Black Sabbath bassist Geezer Butler has opened up about his battle with depression during an interview with NPR‘s “Bullseye With Jesse Thorn.”
Speaking about his first experience with depression during his early days in the band, Butler said social stigma prevented him from visiting a psychiatrist and the condition remained undiagnosed for a long time.
“One day I got a really bad bout of depression and I went to the doctor and he said, ‘Oh, go down to the pub and have a couple of pints.
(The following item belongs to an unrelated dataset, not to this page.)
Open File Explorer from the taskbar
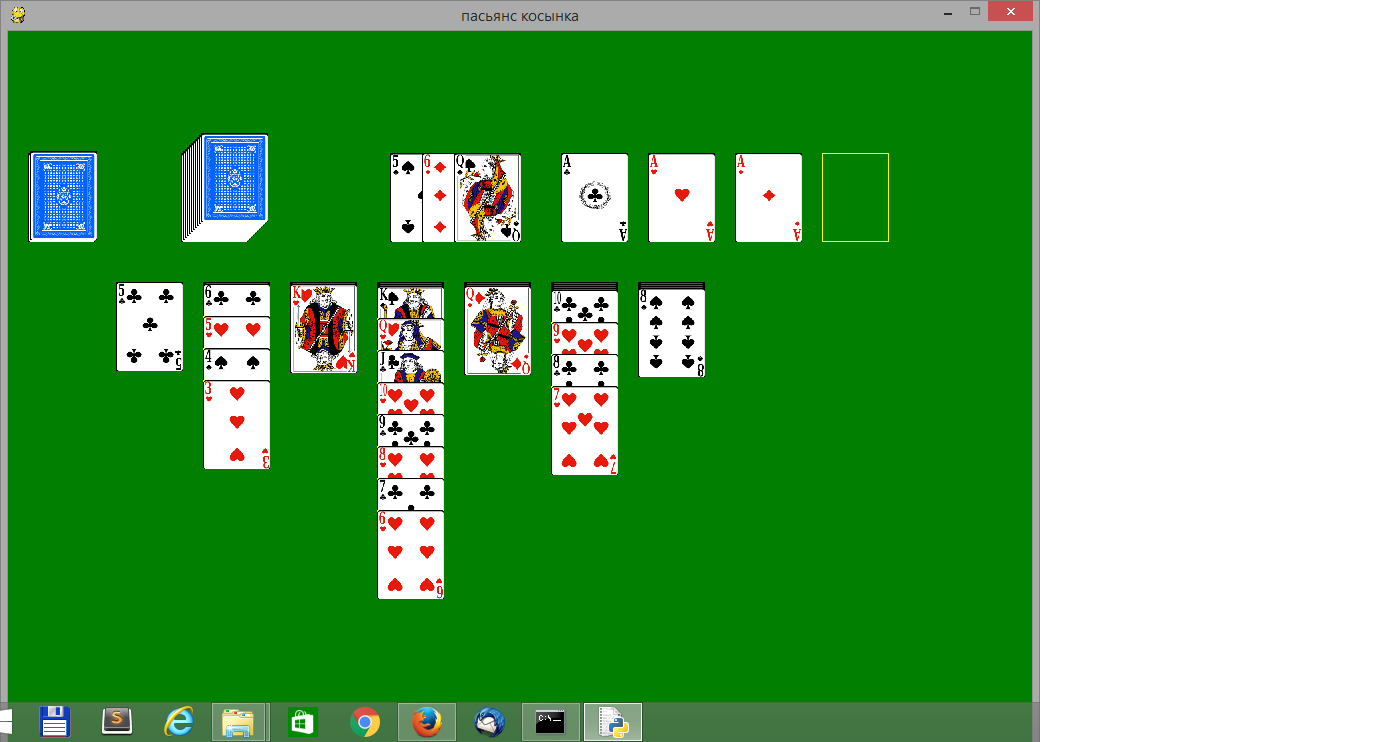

Or take the dog for a walk or something. You’ll be all right,'” Butler said. “And it was, like, ‘No, I’m not gonna be all right. It doesn’t work like that.’ And that kept happening.”
“You can have everything you can possibly want in the world, but when you get into those dark, depressing days, nothing matters,” he added. “All you think about is, like, ‘So I’ll just end it or what.’ And luckily I used to come out of it.”
Butler revealed that he was diagnosed with clinical depression after “a bit of a nervous breakdown” in St. Louis in the 1990s.
“I was living in St. Louis at the time, and I had a bit of a nervous breakdown. And I went to this doctor, the usual doctor, and I just explained everything to him and he told me that I was clinically depressed and he put me on Prozac,” he said. “And after six weeks, I finally came out of the depression. And I thought, ‘Oh, yeah. This is what I’m supposed to feel like.’ And ever since that, I’ve been OK.”
Butler’s personal and professional lives are traced in his memoir, “Into the Void: From Birth to Black Sabbath And Beyond,” which was released in June.